DELINEATING NONMARINE PARASEQUENCE BOUNDARIES USING GEOCHEMISTRY OF EARLY DIAGENETIC CARBONATE CEMENTS IN FLUVIAL DEPOSITS: ALBIAN BOULDER CREEK FORMATION, NE BRITISH COLUMBIA
The Late Albian Boulder Creek Formation of northeastern British Columbia is one of several nonmarine to marine clastic wedges deposited along the margins of the Cretaceous Western Interior Seaway. The formation consists of alluvial deposits, some with extensive pedogenic modification. Coal exploration cores, MDD 80-08, Gulf Trefi 78-17, and Pacific MUD 78-17, were used for this study. Variable stacking patterns within the cored sections thin basinward and are correlated by changes in elemental (Fe, Ca, Mg, and Mn) and stable isotope (d18O) geochemistry of early diagenetic carbonate cements. Systematic variations of elemental and stable isotope geochemistry are interpreted to be in response to minor (parasequence scale) changes in sea level.

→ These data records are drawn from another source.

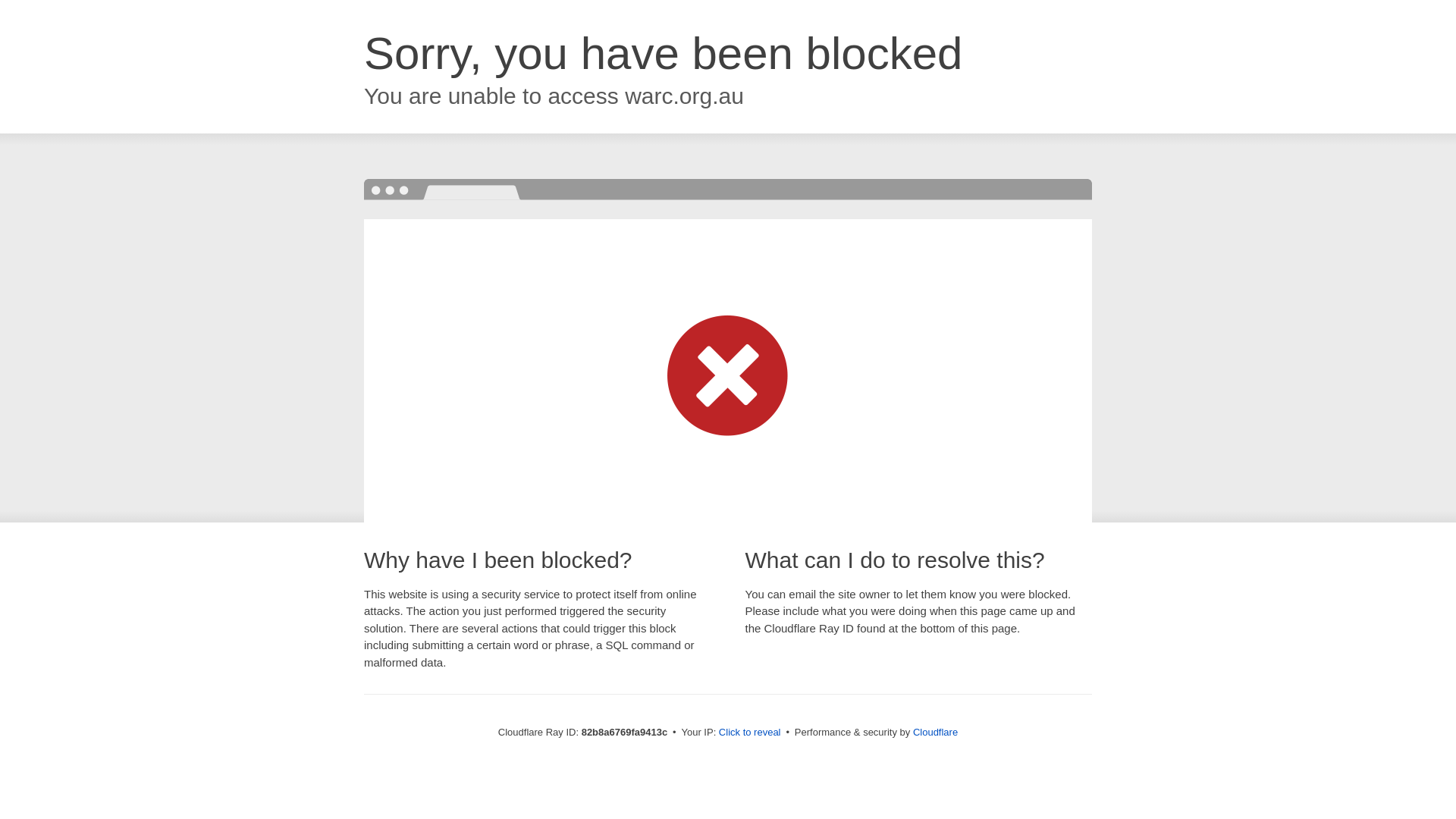
Click to reveal Element type: text (749, 732)
Cloudflare Element type: text (935, 731)
Given the description of an element on the screen output the (x, y) to click on. 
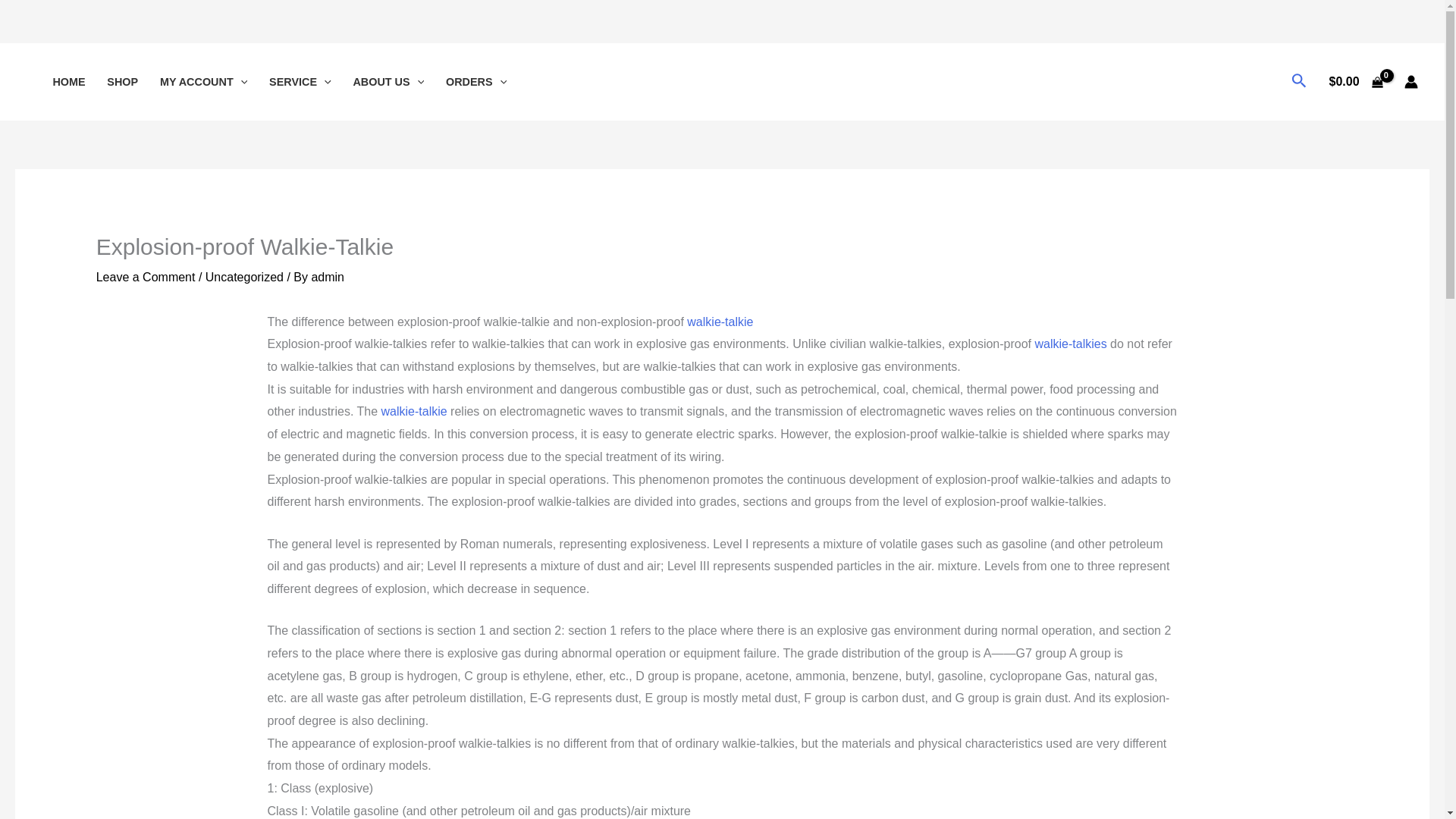
admin (327, 277)
View all posts by admin (327, 277)
walkie-talkie (413, 410)
HOME (69, 81)
ORDERS (476, 81)
walkie-talkies (1069, 343)
MY ACCOUNT (204, 81)
SERVICE (300, 81)
Uncategorized (244, 277)
Leave a Comment (145, 277)
ABOUT US (388, 81)
SHOP (122, 81)
walkie-talkie (719, 321)
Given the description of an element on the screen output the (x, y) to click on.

The d18O values of early diagenetic siderite cements range from -8 to -17.5 (VPDB). d18O compositions of sphaerosiderites in interstratified paleosol horizons are less variable, ranging between -8 and -13.5 (VPDB). Later diagenetic phases, including burial and syntectonic vein calcite cements, have significantly lighter d18O values (-19 to -21 (VPDB)). The d18O compositions of early siderite cements and sphaerosiderites are interpreted to be proxies for paleoprecipitation, and are, therefore, useful for quantifying changes in the local hydrologic cycle. d18O values of early diagenetic carbonate cements indicate meteoric groundwater compositions ranged between -11 and -19 (SMOW).
The d18O excursions recorded through the Boulder Creek Formation sections coincide with changes in Mg/Fe and Mg/(Ca+Mg) cation ratios. Progressive 18O depletion and decrease in cation ratios with increasing distance from the coastline sections reflect changes in relative sea level and marine influences on local groundwater compositions. Measured geochemical variations coincide with minor changes in relative sea level and have the potential to better delineate parasequence boundaries in coastal plain successions.